During the Bavasi era, the methodology was ALWAYS - get "reliable" aging talent, and hope it doesn't fall off the table.  I can't think of a pickup, (except "maybe" Ibanez), where the club acquired somebody with a CHANCE to get better than they already were.
Cedeno, Olson, Vargas, French ... even Kotchman (barely) are bodies with a "chance" to become more than they were at the moment of acquisition.  My position is you will NEVER get a "surprise breakthrough" player, unless you actually are willing to take chances on players who are not ALREADY proven. 
But, most prospects fail.  Most AAAA pitchers don't develop.  You are *ALWAYS* - no matter how good a GM you might be - going to "blow the call" more than you'll succeed.  So, if you're ever going to pick up a cheap ... Carlos Pena, that everyone else has given up on ... well, you're not only going to have to pick up Carlos Pena ... you also *HAVE* to pick up some guys like Dioner Navarro's and Gabe Gross and Johny Gomes and Jorge Cantu and Josh Wilson BEFORE they blossom or fail.
My perspective is not that Z was smart for being right about Vargas.  My perspective is that he was right that by getting Olson, Vargas and French he was giving himself three chances to be right ONCE. 
Aardsma -- "if we can get just a LITTLE improvement in his control, he can be a closer."  That's essentially the same argument for picking up Cortes.  Cortes, when acquired, had a 6.4 K/9 and a 5.6 BB/9 in AA.  At the time, he was an 8-K, 4-BB minor leaguer.  whose control had gotten steadily WORSE through 5 seasons.  From a purely SABR perspective, picking up Cortes was about 40 times dumber than getting Olson.
Clearly, somebody in the org felt they could fix his delivery.
IMO, clearly somebody in the org felt they could fix Olson's HR problem.  (And with Safeco helping, that seems to me to be an easier fix).
It's not that "this guy" can be projected to succeed or fail that I liked about the OC for Heilman swap.  It's the willingness to swap one pile of meh for two chances to 'stumble' into a breakout player. 
I'm reminded of the joke of the guy who goes to a chapel each day and prays - "God, please let me win the lottery."  For a full year he does this -- and on the last day of the year God answers, saying - "It would help, if you'd buy a ticket."
 
 

5
Taro's picture

I agree with Sandy's take.
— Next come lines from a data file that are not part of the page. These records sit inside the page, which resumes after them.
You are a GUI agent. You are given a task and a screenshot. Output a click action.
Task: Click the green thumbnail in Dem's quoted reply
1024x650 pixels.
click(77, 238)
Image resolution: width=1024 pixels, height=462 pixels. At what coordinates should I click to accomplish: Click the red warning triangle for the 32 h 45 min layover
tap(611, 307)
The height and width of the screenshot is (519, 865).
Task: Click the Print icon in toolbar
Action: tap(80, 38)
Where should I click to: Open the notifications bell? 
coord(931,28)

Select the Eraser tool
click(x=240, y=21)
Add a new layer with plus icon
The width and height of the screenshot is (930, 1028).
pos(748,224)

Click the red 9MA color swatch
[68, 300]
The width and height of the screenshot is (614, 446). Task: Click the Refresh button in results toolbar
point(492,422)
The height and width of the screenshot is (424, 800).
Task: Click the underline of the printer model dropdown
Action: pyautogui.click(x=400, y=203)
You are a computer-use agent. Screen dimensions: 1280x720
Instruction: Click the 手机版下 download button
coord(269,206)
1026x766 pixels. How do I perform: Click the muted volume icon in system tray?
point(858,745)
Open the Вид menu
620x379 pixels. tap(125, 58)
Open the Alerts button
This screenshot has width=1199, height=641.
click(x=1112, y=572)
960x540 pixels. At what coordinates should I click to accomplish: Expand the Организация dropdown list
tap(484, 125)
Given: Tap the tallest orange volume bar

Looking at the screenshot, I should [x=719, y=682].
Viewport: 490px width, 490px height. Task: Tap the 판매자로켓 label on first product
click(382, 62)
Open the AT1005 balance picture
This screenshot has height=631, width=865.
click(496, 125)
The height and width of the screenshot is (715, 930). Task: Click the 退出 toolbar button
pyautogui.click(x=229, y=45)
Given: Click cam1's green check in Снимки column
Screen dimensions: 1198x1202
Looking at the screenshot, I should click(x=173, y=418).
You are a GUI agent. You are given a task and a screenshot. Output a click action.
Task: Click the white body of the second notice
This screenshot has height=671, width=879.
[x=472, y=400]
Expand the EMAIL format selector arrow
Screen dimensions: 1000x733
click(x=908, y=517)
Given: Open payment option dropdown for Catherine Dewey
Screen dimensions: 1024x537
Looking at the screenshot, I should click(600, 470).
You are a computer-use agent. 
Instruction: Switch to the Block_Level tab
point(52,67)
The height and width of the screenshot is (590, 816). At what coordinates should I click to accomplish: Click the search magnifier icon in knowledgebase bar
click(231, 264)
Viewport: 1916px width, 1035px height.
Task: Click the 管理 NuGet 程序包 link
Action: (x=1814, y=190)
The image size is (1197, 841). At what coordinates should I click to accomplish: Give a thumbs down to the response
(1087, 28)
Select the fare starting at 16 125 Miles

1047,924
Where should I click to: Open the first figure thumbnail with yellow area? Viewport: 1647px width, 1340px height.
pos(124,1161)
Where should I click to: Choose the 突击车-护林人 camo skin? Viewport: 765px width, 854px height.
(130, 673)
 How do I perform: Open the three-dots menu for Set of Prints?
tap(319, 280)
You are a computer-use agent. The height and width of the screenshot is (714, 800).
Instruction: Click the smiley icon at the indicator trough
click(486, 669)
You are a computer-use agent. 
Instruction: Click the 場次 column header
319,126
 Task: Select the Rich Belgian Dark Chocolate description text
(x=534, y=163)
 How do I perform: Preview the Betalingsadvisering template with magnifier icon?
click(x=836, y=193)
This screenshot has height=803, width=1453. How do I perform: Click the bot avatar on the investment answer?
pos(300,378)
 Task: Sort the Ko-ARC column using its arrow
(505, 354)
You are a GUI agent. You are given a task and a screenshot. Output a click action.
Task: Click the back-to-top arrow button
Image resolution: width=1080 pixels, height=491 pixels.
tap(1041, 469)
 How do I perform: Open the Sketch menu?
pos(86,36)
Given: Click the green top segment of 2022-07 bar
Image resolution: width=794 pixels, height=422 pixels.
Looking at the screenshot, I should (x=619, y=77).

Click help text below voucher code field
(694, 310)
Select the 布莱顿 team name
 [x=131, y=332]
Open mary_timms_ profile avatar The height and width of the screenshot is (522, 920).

I didn't like Cedeno at all, but the crack at a MOR/BOR starter was interesting and worth the shot IMO.
A lot of us didn't like Vargas either, but Vargas panned out. Olson didn't.

6

Nice call Taro!
Olson was another Vargas.  One worked out one didn't.  But if you pick up enough of those cheap flunky lefties, something good will eventually happen.  I like the fact that Z stuck with a philosophy on those two and one this year looked brilliant.